## Task input
▬▬▬
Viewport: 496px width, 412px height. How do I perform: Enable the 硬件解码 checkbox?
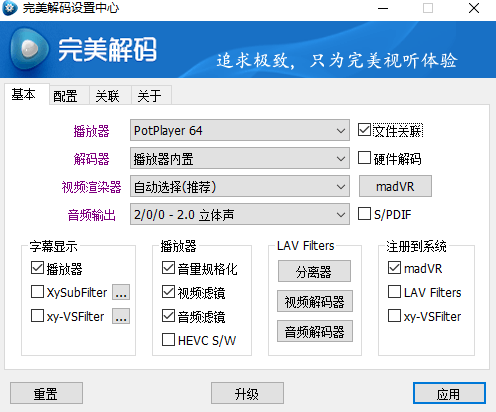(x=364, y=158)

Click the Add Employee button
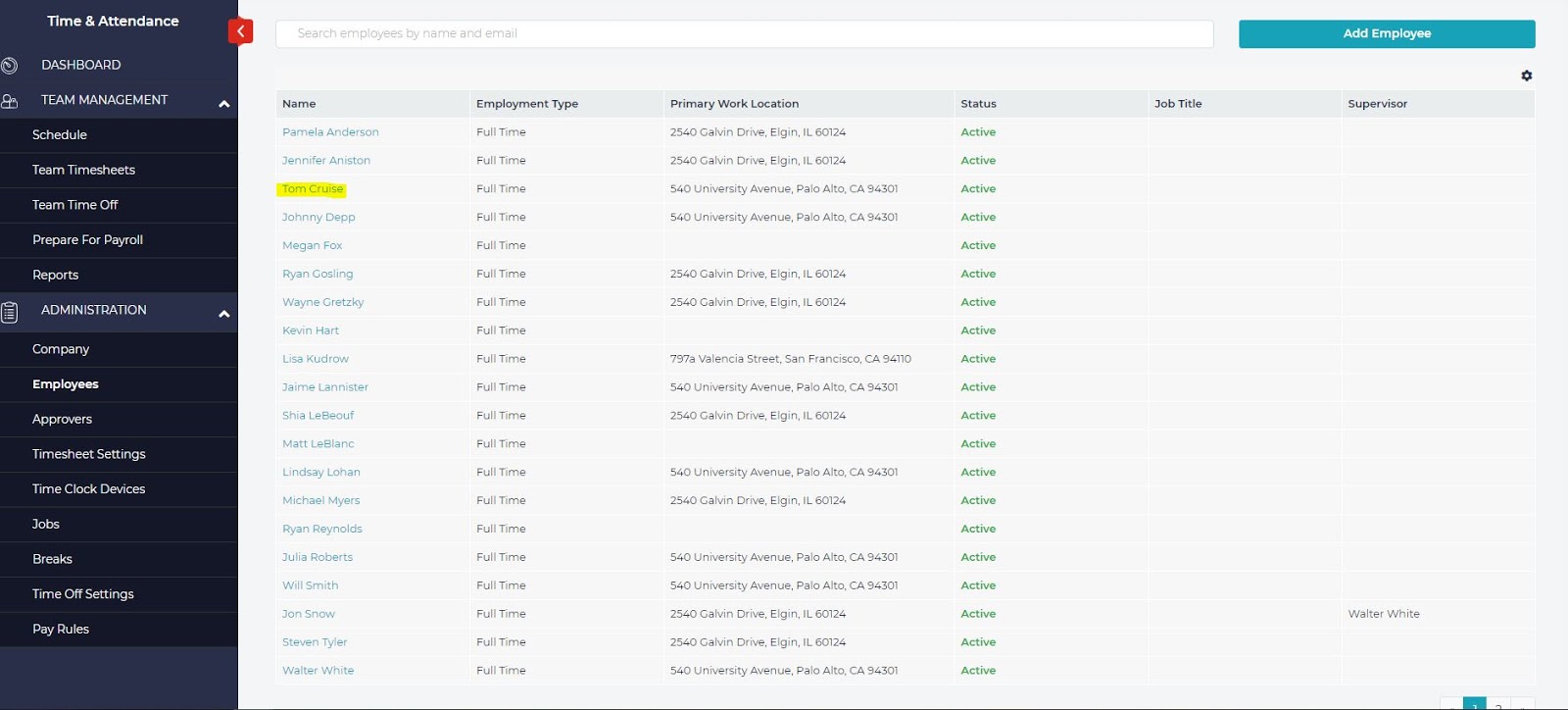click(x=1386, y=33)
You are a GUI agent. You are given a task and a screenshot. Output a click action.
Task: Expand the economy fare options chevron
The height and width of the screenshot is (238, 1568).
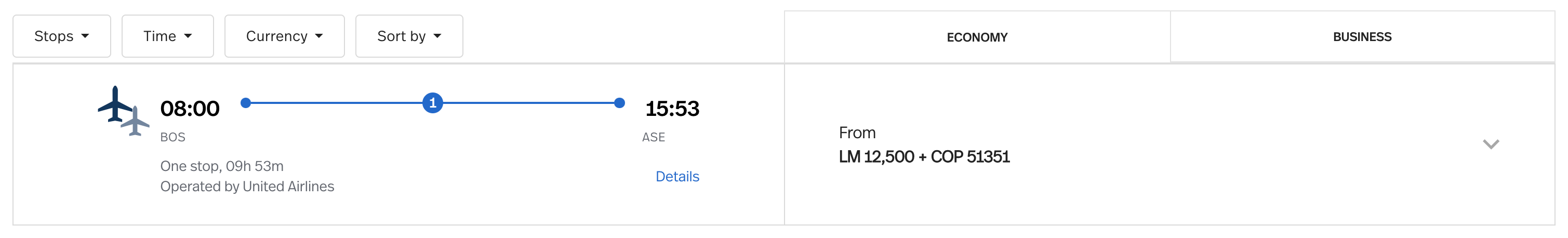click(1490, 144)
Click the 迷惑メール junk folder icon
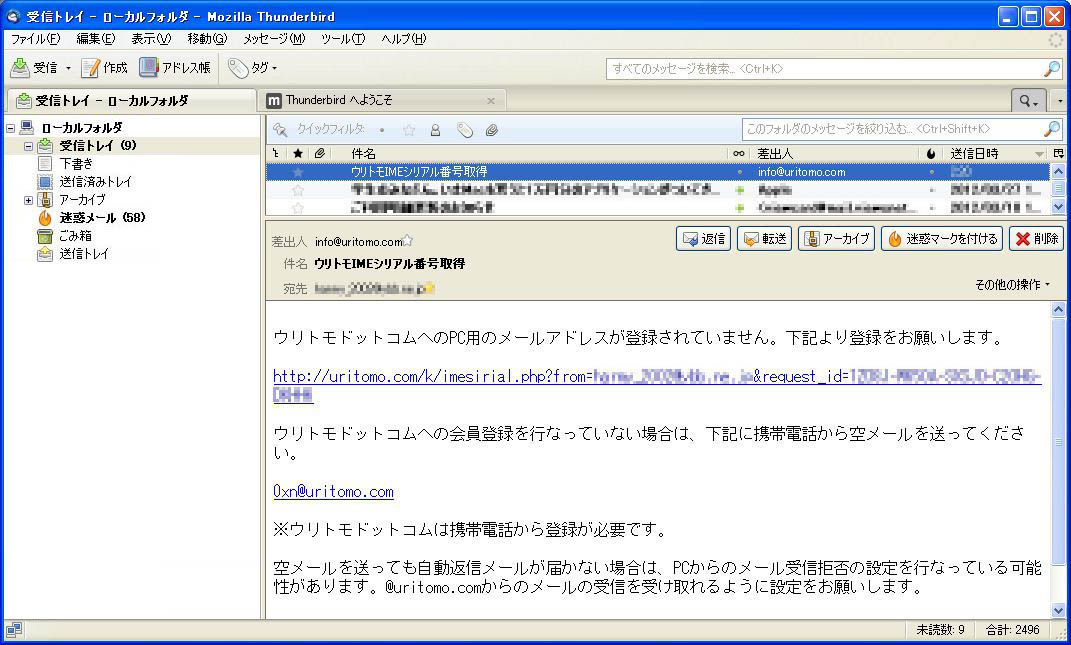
▬▬▬
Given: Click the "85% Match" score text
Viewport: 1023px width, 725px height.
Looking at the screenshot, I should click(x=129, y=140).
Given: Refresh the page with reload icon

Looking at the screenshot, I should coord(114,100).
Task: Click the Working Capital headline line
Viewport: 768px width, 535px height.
▬▬▬
## What is being asked
Keeping every character as it is, restate the lines above that run from the line with "Given: Refresh the page with reload icon" through the line with "Viewport: 768px width, 535px height.", both included, and nothing else.

## Written solution
Given: Refresh the page with reload icon

Looking at the screenshot, I should coord(114,100).
Task: Click the Working Capital headline line
Viewport: 768px width, 535px height.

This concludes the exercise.